- _Source passage_
Speaking of things that did not work well for me, I'm not sure I would've realized that Kam was meant to be trans if I hadn't gone into the book with a vague recollection from dinner with
ambyr,
factitious, and Kelly where whoever had read the book at that time mentioned that it had done something related to trans representation very badly, and as soon as we got the "Yet another reason to wish I'd been born a man" line, I figured this was probably the character involved. The afterword talks about MRK's choice to have Elma's POV keep referring to Kam with the "she/her" pronouns because Elma does not understand that Kam is trans, and MRK didn't see Kam having that conversation with Elma (Elsa switching to using Kam instead of "Kamilah" as soon as Kam asks her to suggests to me that she would've switched to the right pronouns, too, if Kam had asked her/explained). I'm actually not sure what the benefit is of including a trans character but misgendering him throughout the novel; I can respect the "historical plausibility" argument, but Elma gets explained a lot of things she's initially blind to over the course of this and the previous book, so why not also this one? And if MRK thought it was a bridge too far, then it seems like maybe Kam would've been a better fit for a novel with a different POV.

- _Source data_

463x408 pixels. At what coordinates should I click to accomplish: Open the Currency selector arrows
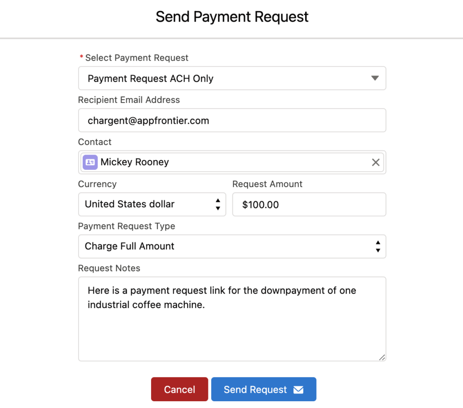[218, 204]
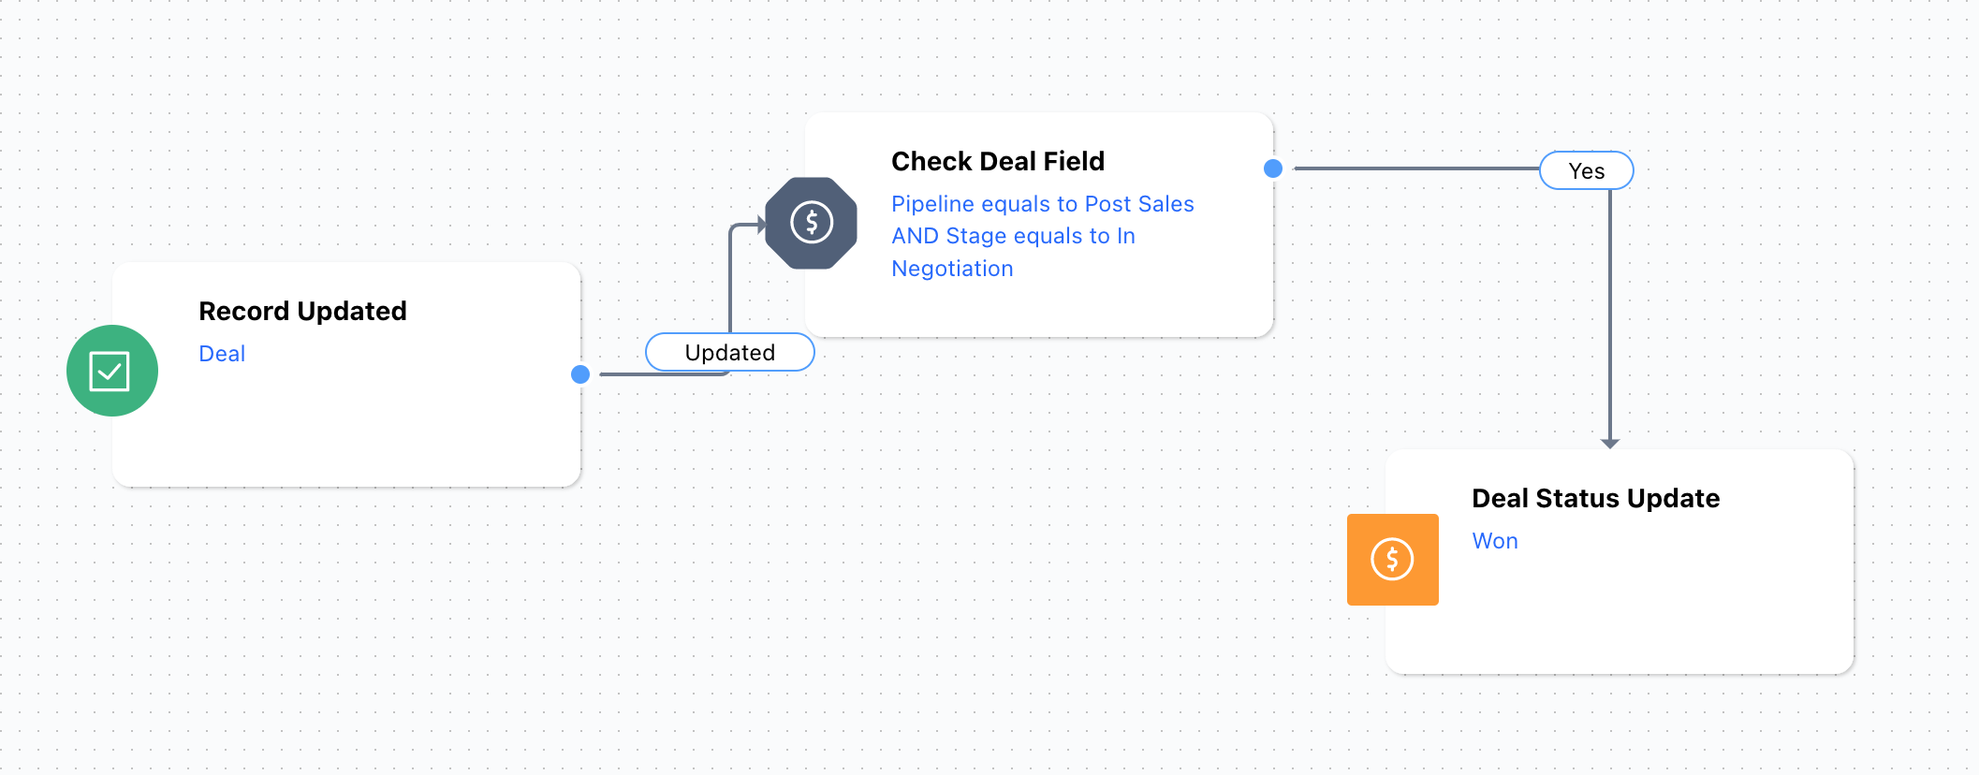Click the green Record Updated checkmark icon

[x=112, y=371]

- _Requests_
**1)** In the book review, which pronouns does Elma's point of view keep using for Kam?
**2)** Continue the book review from its final sentence, keeping the same voice.

- _Answers to the exercises_
**1)** She/her.

**2)**
I've also seen complaints about Bury Your Gays in this book, and, well, factually that's definitely true -- one of the characters in the m/m relationship dies -- but actually everything about Terrazas was one of my favorite things about this book, from his radio play and general clowning around, to the banter with Rafael, to the way the space walk and subsequent accident play out, to the funeral and Rafael's grief, to the Mars lander being named in his honor. So it didn't bother me while I was reading, but seeing the complaints... well, I can't really think of other non-het characters in the series (the three novels I've read, anyway; I know there are also some short stories), which does make it rather unfortunate that the one non-het relationship (that I can recall) is broken up by death, even if I otherwise like the character, the relationship, and the death a lot.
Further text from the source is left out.